▶ Fragmento seleccionado:
▬▬▬▬▬▬

Una mezcla de emoción, duda y curiosidad tecnológica se sentía desde antes de que se apagaran las luces. En el Arena 1, en la Costa Verde, más de 20 mil personas llegaron con la misma pregunta rondando, queriendo comprobar si esto realmente conectaba. La segunda fecha de la gira “Ecos” de Soda Stereo no tardó en dar una respuesta.
Apenas sonó “Ecos”, el grito salió solo, sin filtro. El recinto respondió como si hubiera estado esperando ese momento desde hace rato. La cancha empezó a moverse como una sola, con brazos arriba, celulares encendidos y gente sonriendo sin darse cuenta. Muchos jóvenes, varios que nunca vieron a Gustavo Cerati en vivo, pero igual cantando cada palabra como si la historia también fuera suya.

Entre la gente se cruzaban escenas que decían mucho sin necesidad de explicarlas. Una adolescente subida en los hombros de su amigo intentando grabarlo todo, una pareja abrazada cantando bajito, grupos saltando sin parar.
Cuando sonó “Juegos de seducción”, apareció una imagen que se quedó dando vueltas. Un trabajador de seguridad, de espaldas al escenario, seguía atento al público mientras cantaba casi sin darse cuenta. En un momento se cubrió el rostro con las manos, intentando disimular, pero la emoción ya lo había alcanzado.

▬▬▬▬▬▬

Entradas de datos recopiladas:
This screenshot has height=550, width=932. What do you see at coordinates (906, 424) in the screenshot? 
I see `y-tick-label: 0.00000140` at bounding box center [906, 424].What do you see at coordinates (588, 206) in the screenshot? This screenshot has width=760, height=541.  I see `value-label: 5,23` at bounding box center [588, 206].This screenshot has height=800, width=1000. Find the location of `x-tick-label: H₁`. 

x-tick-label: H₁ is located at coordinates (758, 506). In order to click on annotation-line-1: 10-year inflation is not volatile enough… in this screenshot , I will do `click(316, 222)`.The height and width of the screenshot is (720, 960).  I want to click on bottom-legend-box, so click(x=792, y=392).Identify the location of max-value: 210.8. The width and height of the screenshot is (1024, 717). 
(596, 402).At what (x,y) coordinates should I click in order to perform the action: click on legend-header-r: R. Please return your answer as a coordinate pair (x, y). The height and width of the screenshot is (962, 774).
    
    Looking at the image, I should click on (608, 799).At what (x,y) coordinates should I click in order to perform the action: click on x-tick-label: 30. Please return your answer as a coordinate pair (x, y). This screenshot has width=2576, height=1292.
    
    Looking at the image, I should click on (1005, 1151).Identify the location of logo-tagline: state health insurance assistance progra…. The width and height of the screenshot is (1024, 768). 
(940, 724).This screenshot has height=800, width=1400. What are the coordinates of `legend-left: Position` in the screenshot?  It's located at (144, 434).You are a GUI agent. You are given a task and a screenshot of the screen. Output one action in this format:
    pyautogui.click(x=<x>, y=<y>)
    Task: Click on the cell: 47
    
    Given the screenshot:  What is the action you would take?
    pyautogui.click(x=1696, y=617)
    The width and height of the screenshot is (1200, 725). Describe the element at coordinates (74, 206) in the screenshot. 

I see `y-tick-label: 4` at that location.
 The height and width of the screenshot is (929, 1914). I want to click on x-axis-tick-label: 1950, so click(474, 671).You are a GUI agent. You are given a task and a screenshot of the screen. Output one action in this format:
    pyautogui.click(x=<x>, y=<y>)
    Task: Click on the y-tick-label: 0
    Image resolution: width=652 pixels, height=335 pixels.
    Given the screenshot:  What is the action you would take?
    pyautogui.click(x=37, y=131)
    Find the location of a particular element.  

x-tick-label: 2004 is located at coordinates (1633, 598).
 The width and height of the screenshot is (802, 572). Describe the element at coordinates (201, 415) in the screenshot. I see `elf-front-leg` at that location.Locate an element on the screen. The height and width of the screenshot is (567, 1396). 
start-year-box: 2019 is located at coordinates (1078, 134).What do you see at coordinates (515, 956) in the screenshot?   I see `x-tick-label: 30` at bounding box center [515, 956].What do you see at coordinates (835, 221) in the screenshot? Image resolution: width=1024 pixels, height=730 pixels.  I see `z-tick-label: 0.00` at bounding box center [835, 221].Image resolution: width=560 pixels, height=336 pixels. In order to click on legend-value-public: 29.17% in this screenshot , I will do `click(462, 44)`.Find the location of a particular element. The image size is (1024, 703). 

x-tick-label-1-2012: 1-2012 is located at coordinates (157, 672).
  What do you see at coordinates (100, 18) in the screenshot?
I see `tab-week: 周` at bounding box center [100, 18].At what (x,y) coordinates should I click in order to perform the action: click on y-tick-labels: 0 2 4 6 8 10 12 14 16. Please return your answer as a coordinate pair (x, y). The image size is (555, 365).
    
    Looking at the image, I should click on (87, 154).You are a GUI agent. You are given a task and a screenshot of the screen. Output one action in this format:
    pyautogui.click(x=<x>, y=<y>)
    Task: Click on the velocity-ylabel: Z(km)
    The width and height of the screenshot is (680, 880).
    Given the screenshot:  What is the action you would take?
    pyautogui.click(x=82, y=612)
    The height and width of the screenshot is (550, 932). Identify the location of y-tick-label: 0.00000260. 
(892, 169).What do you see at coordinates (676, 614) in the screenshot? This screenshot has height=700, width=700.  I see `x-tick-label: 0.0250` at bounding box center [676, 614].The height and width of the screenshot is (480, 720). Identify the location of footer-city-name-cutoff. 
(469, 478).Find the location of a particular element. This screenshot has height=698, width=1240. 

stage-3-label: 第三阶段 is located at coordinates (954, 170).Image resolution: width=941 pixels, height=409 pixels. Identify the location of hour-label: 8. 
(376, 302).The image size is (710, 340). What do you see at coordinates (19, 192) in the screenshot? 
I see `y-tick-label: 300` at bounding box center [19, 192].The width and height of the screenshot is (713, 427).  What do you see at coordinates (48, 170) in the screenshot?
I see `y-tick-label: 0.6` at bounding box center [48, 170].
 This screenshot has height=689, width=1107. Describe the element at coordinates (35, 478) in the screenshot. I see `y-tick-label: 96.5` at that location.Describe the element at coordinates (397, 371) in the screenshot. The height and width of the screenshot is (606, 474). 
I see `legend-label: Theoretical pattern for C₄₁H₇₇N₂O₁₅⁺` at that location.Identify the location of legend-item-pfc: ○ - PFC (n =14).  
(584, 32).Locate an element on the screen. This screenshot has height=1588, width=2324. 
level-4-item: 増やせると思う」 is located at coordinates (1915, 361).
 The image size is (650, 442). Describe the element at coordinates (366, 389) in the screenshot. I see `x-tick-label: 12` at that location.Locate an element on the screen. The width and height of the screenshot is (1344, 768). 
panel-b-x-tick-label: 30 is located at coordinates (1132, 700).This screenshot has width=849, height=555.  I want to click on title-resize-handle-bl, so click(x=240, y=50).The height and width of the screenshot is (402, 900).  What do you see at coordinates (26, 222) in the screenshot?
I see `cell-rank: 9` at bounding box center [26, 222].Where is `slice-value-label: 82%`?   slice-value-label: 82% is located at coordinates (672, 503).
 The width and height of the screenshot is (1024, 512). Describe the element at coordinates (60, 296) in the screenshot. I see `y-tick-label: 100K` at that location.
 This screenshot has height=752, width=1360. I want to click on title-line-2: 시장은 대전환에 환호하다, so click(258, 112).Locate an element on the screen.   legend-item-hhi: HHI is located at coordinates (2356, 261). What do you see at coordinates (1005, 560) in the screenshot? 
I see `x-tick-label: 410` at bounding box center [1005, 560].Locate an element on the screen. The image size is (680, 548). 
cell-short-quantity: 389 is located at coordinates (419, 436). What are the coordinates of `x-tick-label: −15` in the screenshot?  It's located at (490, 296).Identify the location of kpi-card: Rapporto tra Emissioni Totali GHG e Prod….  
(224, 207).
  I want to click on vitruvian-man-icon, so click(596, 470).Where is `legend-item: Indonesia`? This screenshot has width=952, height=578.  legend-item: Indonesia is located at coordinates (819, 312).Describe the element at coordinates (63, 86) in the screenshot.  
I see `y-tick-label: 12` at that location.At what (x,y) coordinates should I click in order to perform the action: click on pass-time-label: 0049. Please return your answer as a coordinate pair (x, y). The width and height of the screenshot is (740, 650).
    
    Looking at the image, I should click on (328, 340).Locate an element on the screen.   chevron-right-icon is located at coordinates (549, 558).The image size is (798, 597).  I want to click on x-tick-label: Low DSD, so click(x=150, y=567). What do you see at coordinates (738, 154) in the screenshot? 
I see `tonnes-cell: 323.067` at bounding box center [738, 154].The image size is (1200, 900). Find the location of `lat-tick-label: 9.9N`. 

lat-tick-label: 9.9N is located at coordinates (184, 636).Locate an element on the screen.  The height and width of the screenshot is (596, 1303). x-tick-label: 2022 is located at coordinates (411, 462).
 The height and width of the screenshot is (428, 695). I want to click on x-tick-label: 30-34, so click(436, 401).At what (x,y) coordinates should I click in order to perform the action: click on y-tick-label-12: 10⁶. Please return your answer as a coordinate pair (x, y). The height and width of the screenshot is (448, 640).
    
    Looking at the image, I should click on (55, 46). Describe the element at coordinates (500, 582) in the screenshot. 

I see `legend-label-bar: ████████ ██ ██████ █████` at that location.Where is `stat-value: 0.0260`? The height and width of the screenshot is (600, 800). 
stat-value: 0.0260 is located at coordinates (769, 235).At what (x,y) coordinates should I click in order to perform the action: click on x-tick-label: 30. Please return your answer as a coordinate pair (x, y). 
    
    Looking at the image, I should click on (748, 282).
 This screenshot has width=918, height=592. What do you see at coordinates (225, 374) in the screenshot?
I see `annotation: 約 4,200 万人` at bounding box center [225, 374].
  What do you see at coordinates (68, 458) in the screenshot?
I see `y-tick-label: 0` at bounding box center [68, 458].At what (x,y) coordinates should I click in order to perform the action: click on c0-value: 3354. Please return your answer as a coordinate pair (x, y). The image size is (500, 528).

▬▬▬▬▬▬

▶ Acción requerida A: Enumera las escenas que, según el fragmento seleccionado, se cruzaban entre la gente.
▶ Acción requerida B: ¿Cuántas personas llegaron al Arena 1, de acuerdo con el fragmento seleccionado?

▶ Respuesta escrita A:
- Una adolescente subida en los hombros de su amigo intentando grabarlo todo.
- Una pareja abrazada cantando bajito.
- Grupos saltando sin parar.

▶ Respuesta escrita B: Más de 20 mil personas.